[Asia Economy Reporter Oh Ju-yeon] Hanwha Investment & Securities forecasted on the 10th that Shinsegae Food's poor performance in the first quarter of this year is inevitable. However, they presented a positive outlook, expecting growth in the manufacturing division and improvements in the dining business through the application of a franchise model, maintaining a 'Buy' investment rating while lowering the target price to 80,000 KRW due to changes in earnings estimates.
Hanwha Investment & Securities estimated that Shinsegae Food's sales in the first quarter of this year would be 292.9 billion KRW, a 7.5% decrease compared to the same period last year, and that operating losses would reach 3.8 billion KRW, turning to a deficit.
Nam Seong-hyun, a researcher at Hanwha Investment & Securities, explained, "Due to the impact of the novel coronavirus infection (COVID-19), normal business activities at group meal service sites are difficult, the burden on directly operated stores is increasing due to the decline in dining-out population, and a decrease in customer attraction at the group's distribution network is expected."
However, he predicted that sales of home meal replacement (HMR) product lines would have grown by more than 20% due to relatively increased demand for HMR.
Researcher Nam said, "Despite the poor performance of major business divisions in the first quarter, sales in the manufacturing sector are expected to continue double-digit growth due to increased demand for home meal replacements." However, he explained that the impact on profits is limited.
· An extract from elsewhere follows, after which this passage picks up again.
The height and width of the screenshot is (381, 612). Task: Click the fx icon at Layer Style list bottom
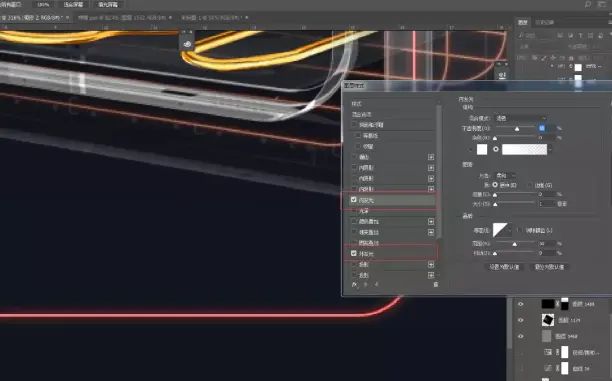click(x=354, y=285)
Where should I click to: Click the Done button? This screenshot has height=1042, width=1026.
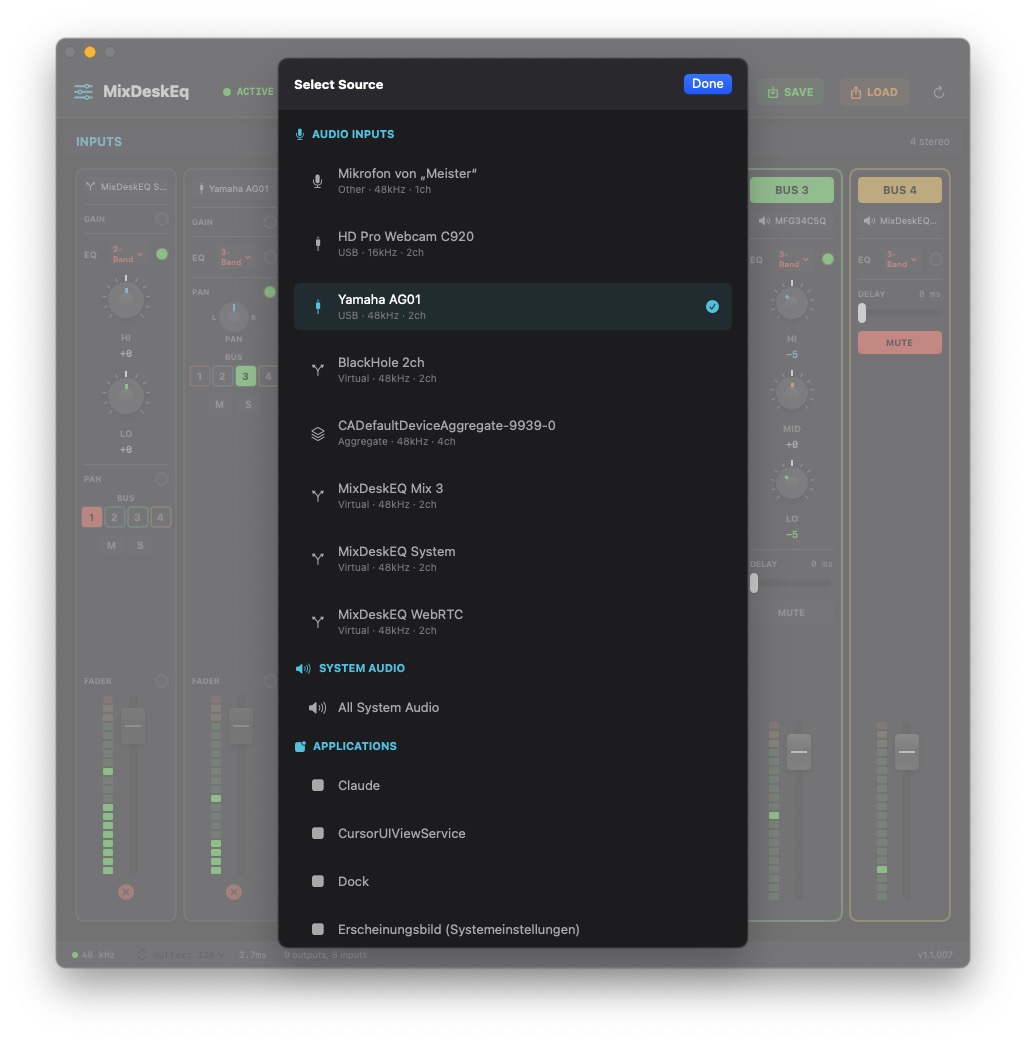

This is because the annual production capacity is only about 100 billion KRW, and although product margin rates are not low, major channels such as discount stores and online platforms cannot be considered to have relatively high margins.
He also pointed out that a disappointing aspect of this demand increase is the limitation of production capacity.
Researcher Nam stated, "Shinsegae Food can expand related production capacity up to 200 billion KRW, but it is a burdensome structure to aggressively increase manpower due to the minimum wage and the application of a 52-hour workweek," adding, "This is because the automation ratio is relatively low and fixed cost input is high." He continued, "They plan to resolve this in the mid-to-long term by expanding automated facilities," and noted, "It is regrettable that they have not fully enjoyed the recent boom in the industry."